U.S. Navy Releases High-Level Readiness Review

Salvors and officers examine temporary repairs to the hull of the damaged USS Fitzgerald at Fleet Activities Yokosuka (USN)

By The Maritime Executive 12-15-2017 09:38:07

On Thursday, the U.S. Navy released its long-anticipated Strategic Readiness Review, an independent high-level study of surface force safety culture and management. Secretary of the Navy Richard Spencer ordered the strategic review in the wake of the deadly collisions involving the USS Fitzgerald and USS John S. McCain earlier this year, and the study parallels a separate operational inquiry conducted by the Department of the Navy. 

The review examined stresses on the surface force due to operational culture, budget limitations, accountability structures and risk management. It also considered stresses from an increasing rate of operational tasking: the fleet’s size is half of what it was in 1989, but the percentage of its units that are deployed at a given time has doubled (below).

The report placed particular emphasis on the risks created by the surface fleet’s long-term deviation from its own standards in order to meet current demands – a practice that the panel found to be "institutionalized" in day-to-day operations.

"Whether driven by operational urgency, the demands of the mission, or the needs of the Navy, these [deviations] culminated in a Navy culture replete with examples of accepting 'good enough' for the moment rather than the imperative of what is vital for the future until the organization could no longer identify 'what right looks like,'" the panel wrote. The finding mirrors the Navy's own conclusions about training standards at 7th Fleet, which were consistently allowed to lapse in favor of meeting operational demands in the Western Pacific. Both USS Fitzgerald and USS McCain had been operating without multiple training certifications for months when the casualties occurred. 

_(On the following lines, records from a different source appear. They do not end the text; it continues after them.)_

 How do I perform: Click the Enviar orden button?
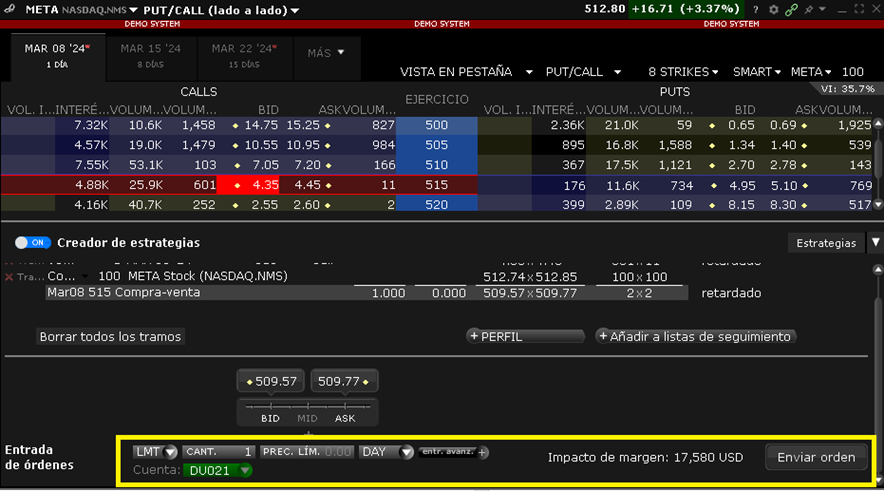(816, 457)
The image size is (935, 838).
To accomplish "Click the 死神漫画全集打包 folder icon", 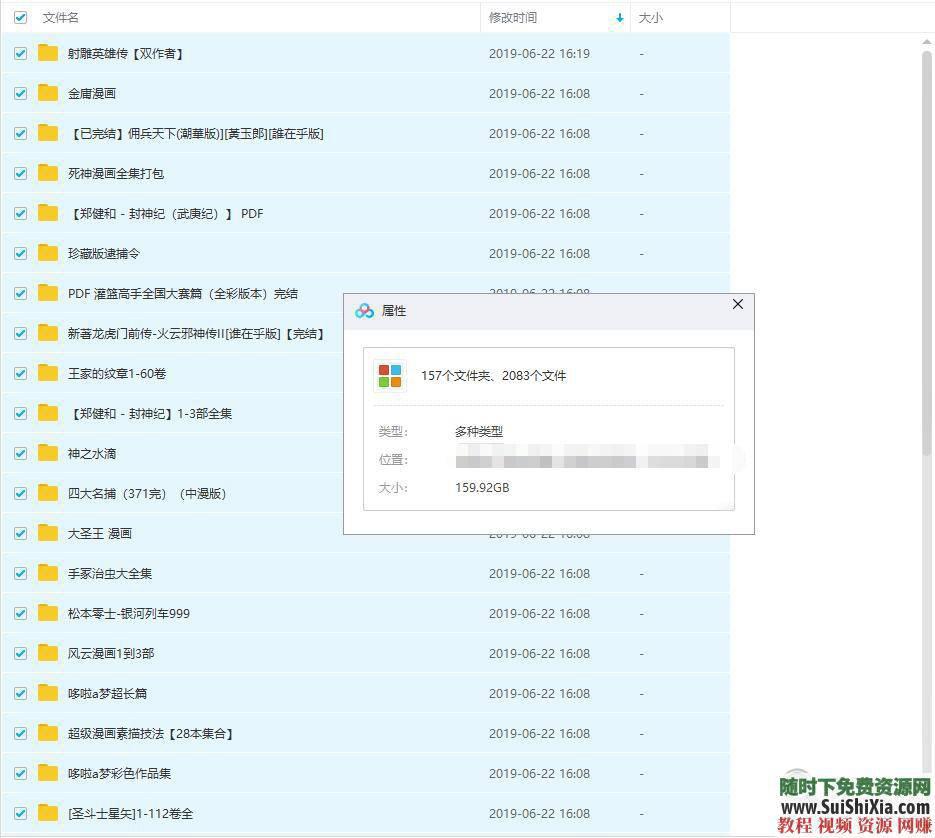I will point(47,173).
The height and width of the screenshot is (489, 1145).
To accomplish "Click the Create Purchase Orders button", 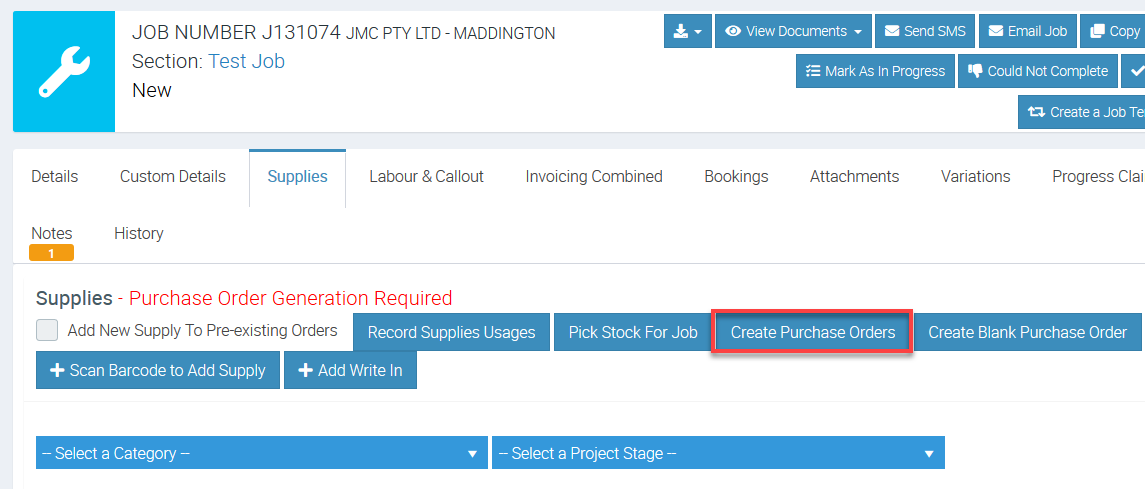I will pyautogui.click(x=812, y=332).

The panel also consulted with industry, including merchant vessel operators Carnival, Crowley and Maersk, to gain insight on how to create and maintain a strong safety culture. In conversations with maritime executives, reviewers found that proactive safety management requires a learning-from-mistakes culture that is designed to encourage reporting – something that is only possible with the full commitment of top leaders. "Employees had to trust that organizational leadership would focus on fixing the systemic contributors to mishaps or unsafe practices rather than searching for the personal failures that lead up to an accident or incident," the panel wrote. If an organization keeps a "zero-defect" mentality that focuses on penalizing individuals’ mistakes, they suggest, employees will not report leading indicators of developing problems. 

The panel gave four policy recommendations for improving readiness and averting future casualties:

1. Re-establish Readiness as a Priority: The ships, aircraft, and men and women of the Navy are finite resources. Those who man our ships are limited in the amount of time they have to perform equipment maintenance and build their warfighting skills. Those tasks must be on equal footing with “answering the bell” to peacetime presence demands.  . . . It takes time and repetition to master tasks such as navigation in heavily trafficked waters, alongside replenishment, anchoring, and making an approach to a pier. Failure to commit to readiness as a priority will inevitably reproduce the mistakes of the past.

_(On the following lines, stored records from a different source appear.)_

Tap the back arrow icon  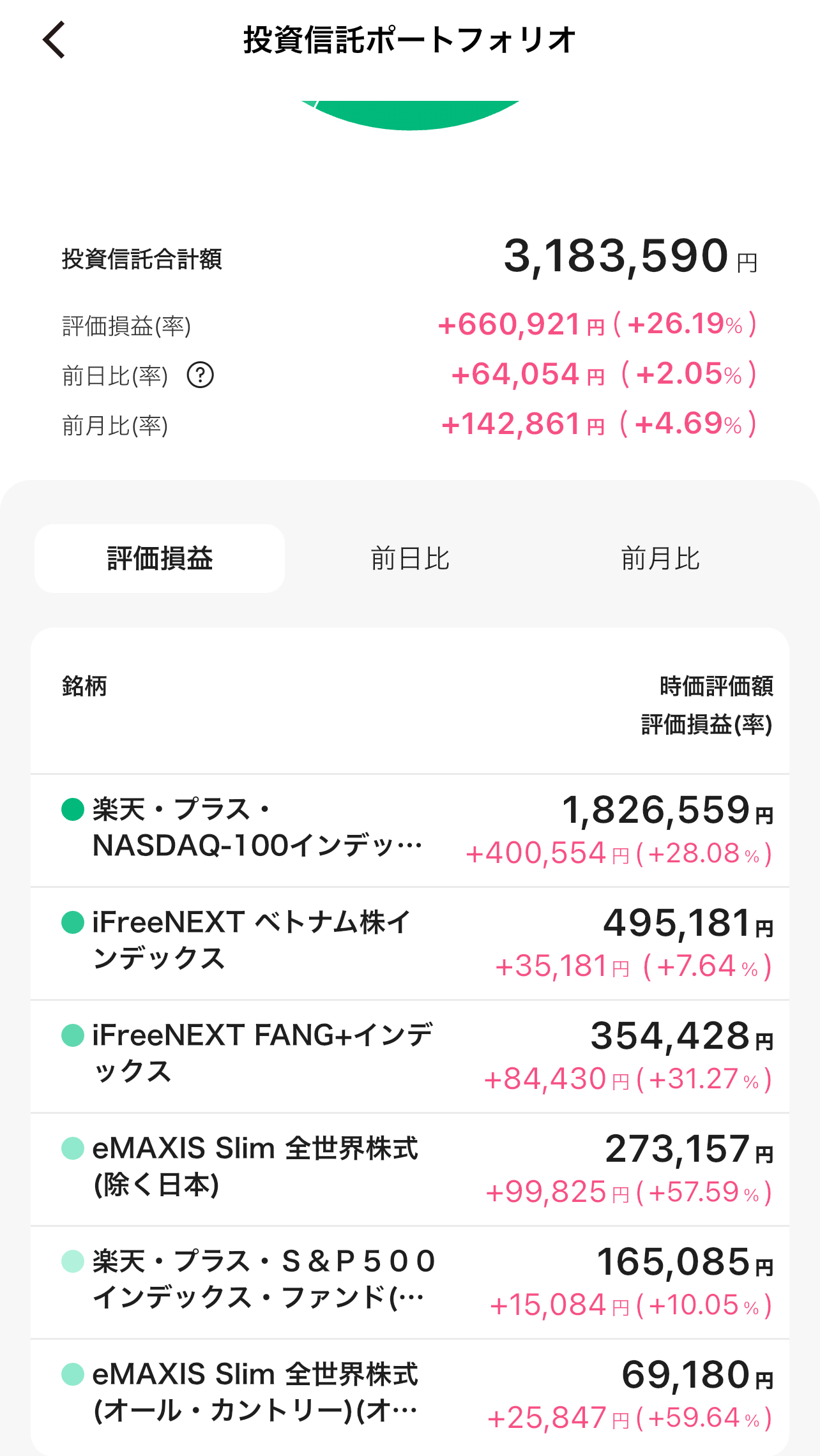(x=54, y=40)
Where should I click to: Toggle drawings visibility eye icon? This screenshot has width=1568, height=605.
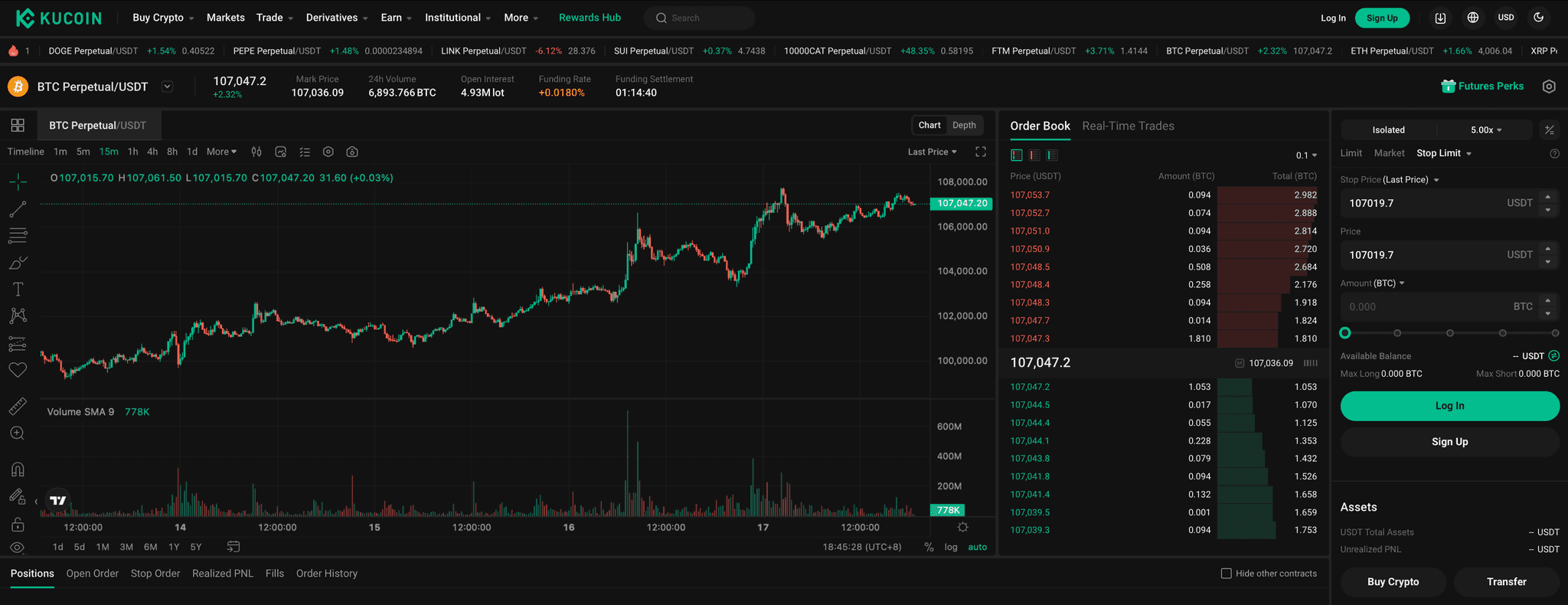18,548
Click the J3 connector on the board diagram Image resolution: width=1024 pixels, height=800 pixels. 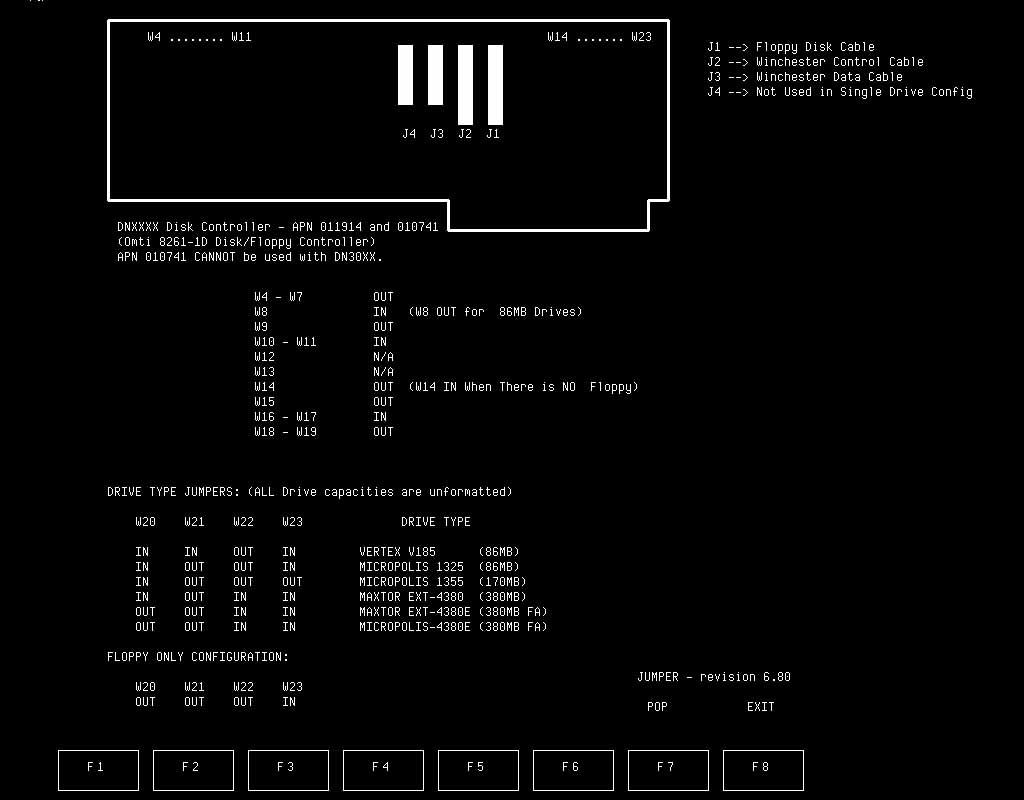(435, 75)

2. Match Supply and Demand: A significant reduction in the number of ships available, combined with an increasing operational tempo, forced the Navy to make hard decisions regarding the balance between operations and readiness. In that environment, a culture evolved that normalized the deviance associated with prioritizing current operations at the expense of future readiness. . . . Leaders, both civilian and military, must accept that to restore the readiness of the fleet and eliminate the culture that normalizes deviation, the Navy will sometimes have to say no, ultimately meaning less short-term presence worldwide.

3. Establish Clear Command and Control Relationships: Reorganizations within and above the Navy have changed force generation and employment processes and procedures. Cumulative changes have created redundancies, overlapping responsibilities, inconsistencies, and ambiguities that undid tightly aligned responsibility, authority, and accountability standards. These reorganizations led to a growth in headquarters with misaligned authorities, complicated command and control responsibilities, and diffuse accountability structures. . . .The Strategic Review recommends a “clean sheet” review of Navy administrative organization and offers a revised organizational construct and authorities for managing Navy forces.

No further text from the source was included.